"Buddy List" in the Car - Transmitting to Friends on the Road

January 28, 2005
The first infotainment system based on the Top Level Architecture from Siemens VDO Automotive was introduced in 2003

In addition to making driving easier for motorists, the infotainment systems of the future will also boost traffic safety. Not far from Paris, in the city of Rambouillet, Siemens has introduced the latest trends in this field. Infotainment systems combine consumer electronics with electronic information systems and make both easier to use. Tomorrow’s motorists will view route information in video quality, and their travel directions will be displayed on their windshields. And there will be "car buddies" — drivers who will communicate with friends whose vehicles are nearby.

Developers from Siemens VDO Automotive have considered this solution, which would make it possible for drivers to arrange meetings: Just a small addition to an infotainment system’s hardware and software is all that’s needed to be able to create car buddies. Just as Internet-based messaging systems can notify users when their friends are simultaneously online, in the future it will be possible for motorists to call up the locations of their friends at any time — provided that the friends have given their permission. For the transportation professionals, a modified version of this technology is almost yesterday’s news: It’s already offered by Siemens in the form of tracking and tracing solutions for the management of freight transport fleets.

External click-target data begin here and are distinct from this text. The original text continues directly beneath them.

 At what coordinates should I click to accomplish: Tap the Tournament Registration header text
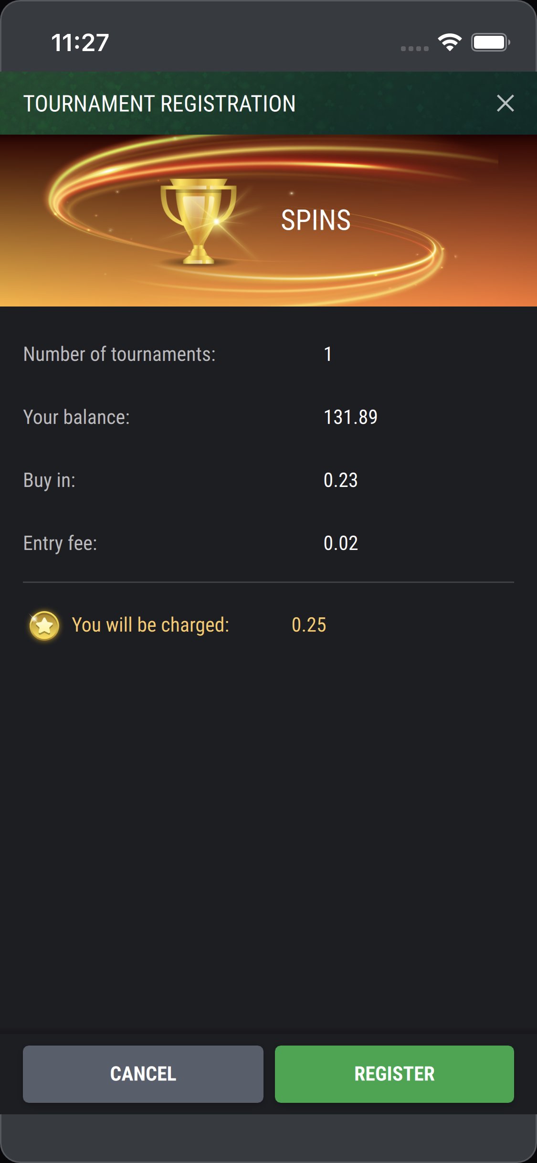pos(159,104)
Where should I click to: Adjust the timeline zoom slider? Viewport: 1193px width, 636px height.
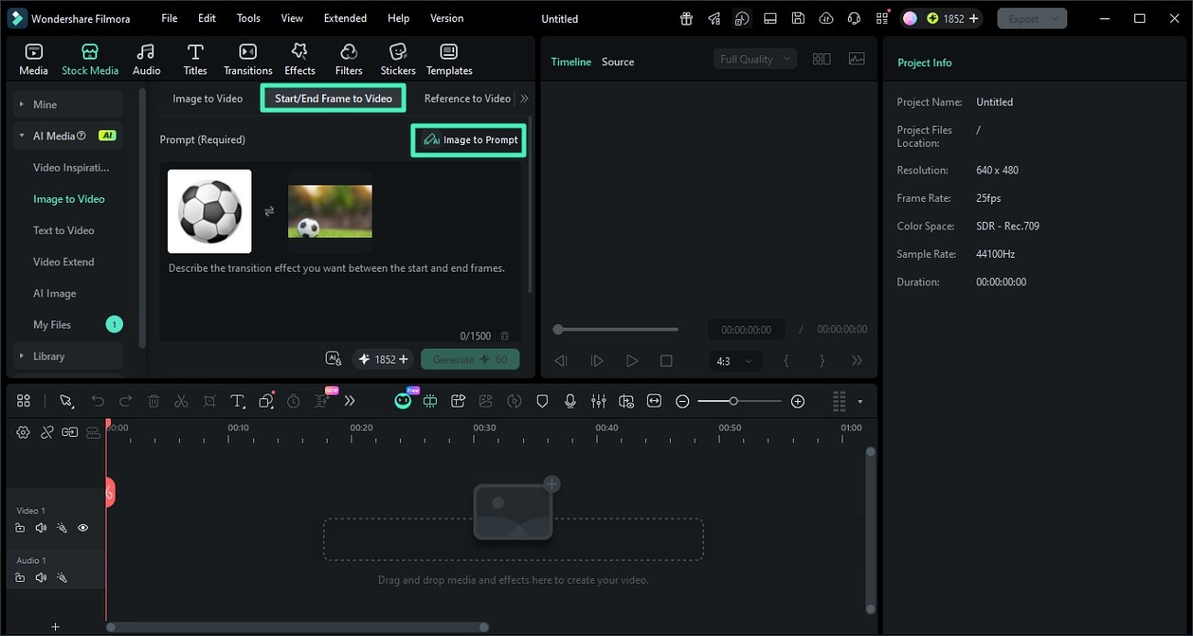[x=735, y=401]
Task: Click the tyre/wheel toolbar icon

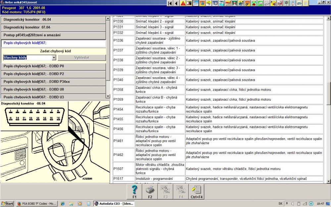Action: pos(215,3)
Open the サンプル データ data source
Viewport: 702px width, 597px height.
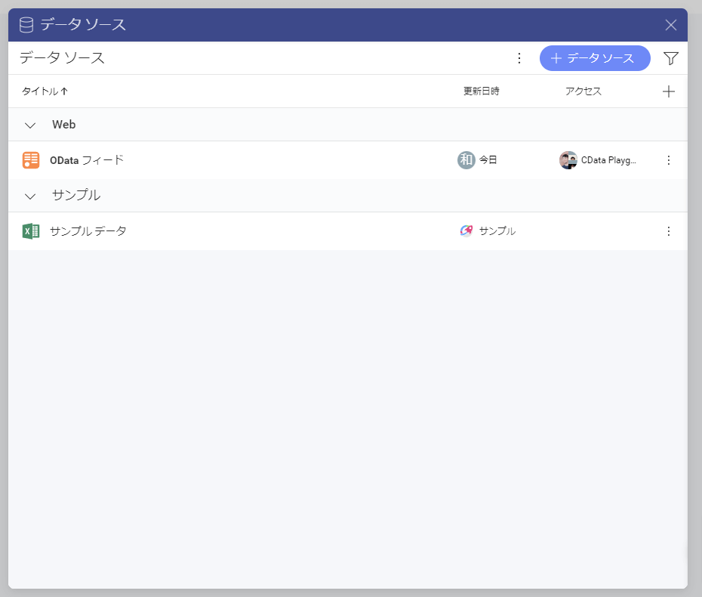click(x=88, y=231)
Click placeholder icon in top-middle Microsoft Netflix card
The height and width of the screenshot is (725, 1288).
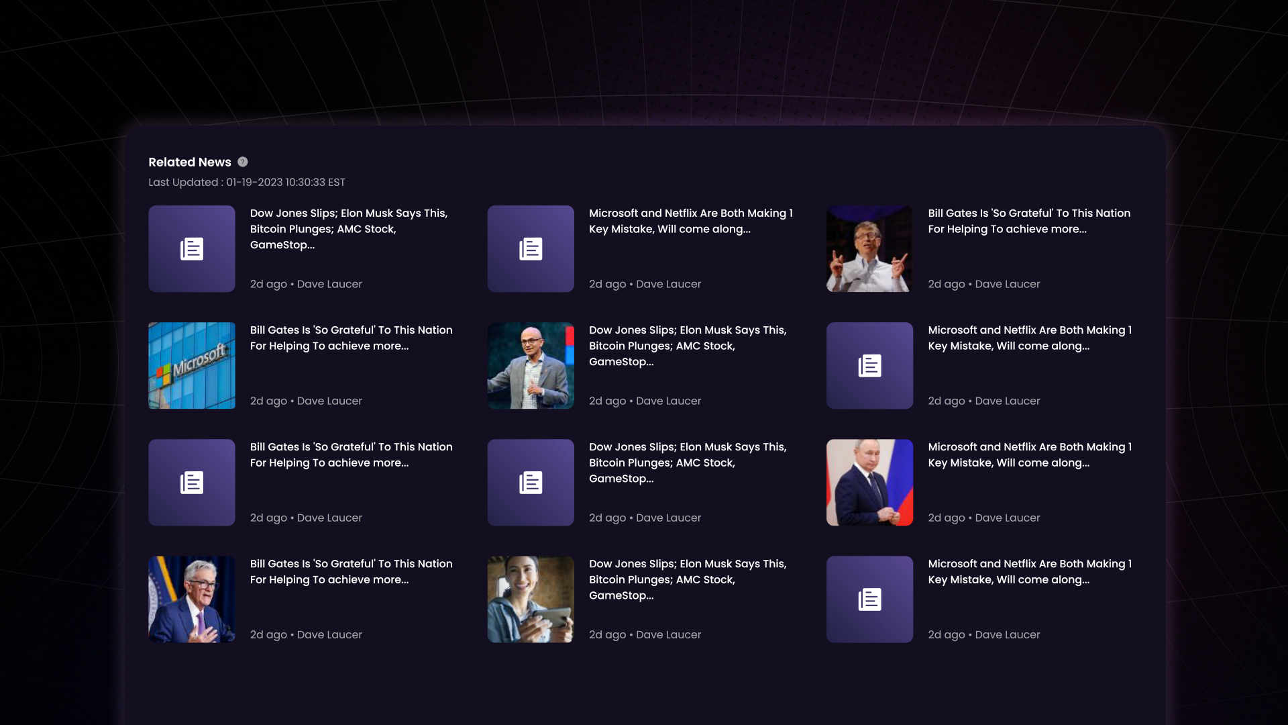tap(531, 249)
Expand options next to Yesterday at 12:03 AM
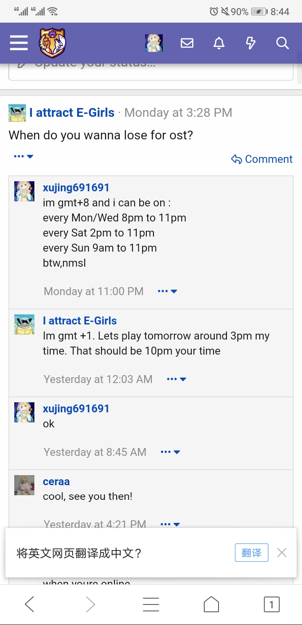The image size is (302, 625). tap(177, 379)
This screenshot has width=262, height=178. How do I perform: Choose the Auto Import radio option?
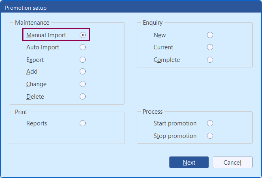(82, 47)
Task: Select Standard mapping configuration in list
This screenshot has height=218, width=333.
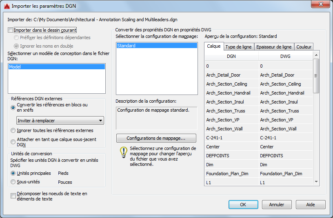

In the passenger car of the future, the borders separating the virtual and real worlds will be much less distinct. The vehicle’s navigation monitor will display details of the surrounding landscape and sightseeing attractions in nearly photo-realistic images, and an integrated camera will continually film the area in front of the car. Computers will then incorporate the route information in the video imagery recorded by the camera. To do this, the computer compares the data for the recorded objects with the road information it has stored, and then superimposes the appropriate route on the video image. Plans call for this “augmented reality” process to be integrated into a head-up display; in other words, it will be projected onto the windshield. This will make it possible for the driver to continually monitor traffic situations, and that means safer driving. The Siemens innovations used won’t be limited to route planning: A car’s central infotainment control system will provide the motorist with the latest news, and during the drive home it can even send a message to the driver’s house — telling it to turn up the heat.